Dormie turned ten years old in 2022. Here are ten things I know now that I didn't know then.
1. The trip that takes most convincing is usually the one that produces the most gratitude. Japan. Kenya. Vietnam. Every single time, the person who said 'isn't it a bit far?' is the person who calls me from the course.
2. Over-programming a trip is the most common mistake. Seven rounds in seven days sounds like value. It's exhausting. Five rounds with two days off to eat well and move slowly is the trip people remember as their best.
3. The first round matters disproportionately. Jet-lagged, unfamiliar, still calibrating — if the first round is hard and goes badly, the rest of the trip carries that residue. We always plan a gentle first round.
4. The 19th hole is underrated in trip design. Two hours at a good restaurant after a round is worth more to a group's experience than one extra round of golf. Food, conversation, the specific way a group functions when the pressure of competition is behind it — this is where trips become memories.
5. Caddie knowledge is irreplaceable.

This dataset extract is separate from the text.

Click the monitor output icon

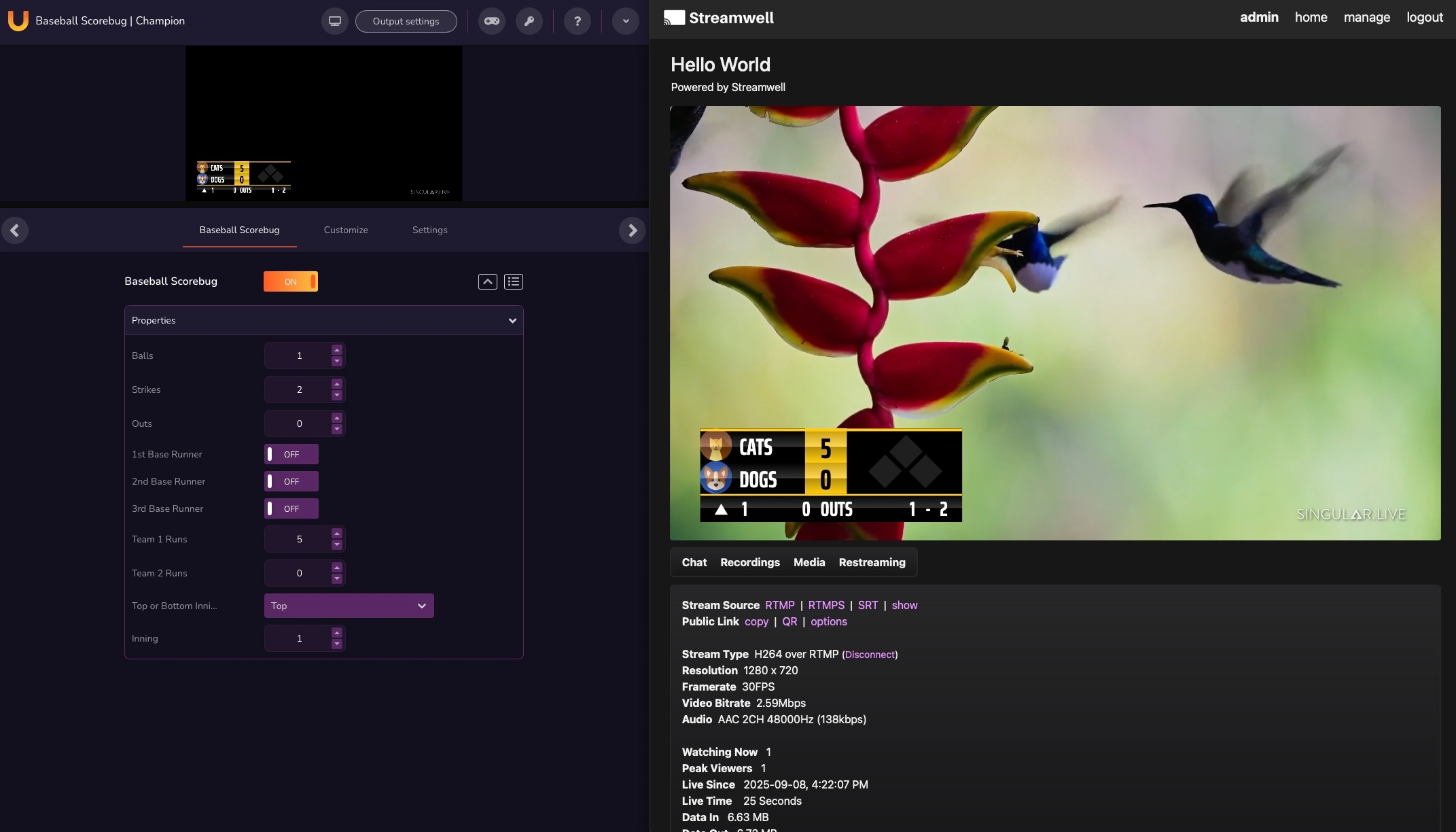334,21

At courses with serious caddies — Old Course, Leopard Creek, Nine Bridges, Old Head — the caddie is half the experience. A good caddie knows things about a hole that no GPS will ever capture.

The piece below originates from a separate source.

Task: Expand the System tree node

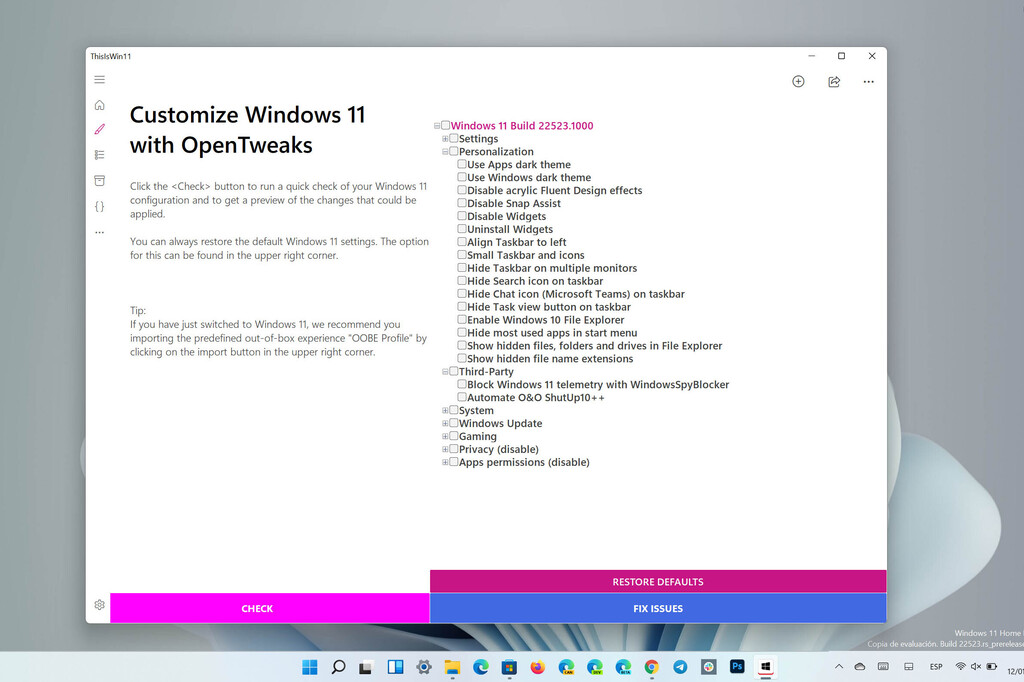Action: (x=445, y=410)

6. October is almost always the correct month. For Portugal, for South Africa, for Japan, for the Canary Islands. Summer has gone. Prices have come down. The courses are in their best condition of the year. Almost nobody in golf travel tells their clients this clearly enough.
7. The non-golfer in the group is not a problem. They're an opportunity. Plan one day specifically for them — a driver, a winery, a cooking class, a spa — and the trip becomes a couples trip rather than a golf trip with a reluctant companion. The non-golfer is often the reason the golfer comes back.

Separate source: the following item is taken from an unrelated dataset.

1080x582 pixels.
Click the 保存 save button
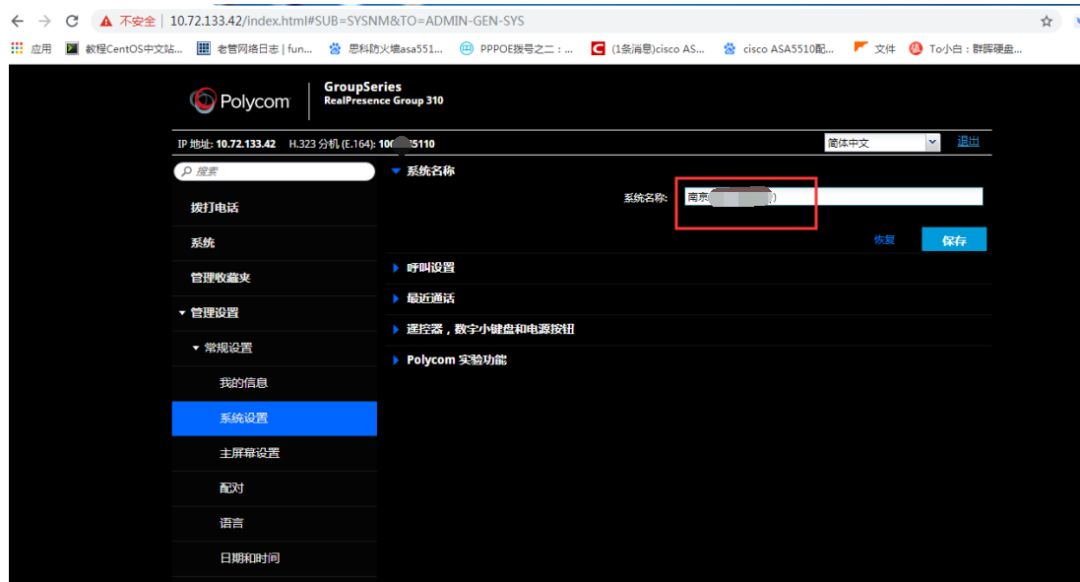(x=955, y=239)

8. Confirmed tee times are non-negotiable. We have never sent a client to a destination without confirmed tee times. This is not standard in the industry. It should be.
9. Price transparency builds more trust than price competitiveness. Clients who know exactly what they're paying for come back. Clients who later discover a hidden charge do not.
10. The best trips aren't planned around courses. They're planned around feelings. What does this person want to experience? What did their last trip give them, and what did it fail to give them? The courses are the instrument. The feeling is the music.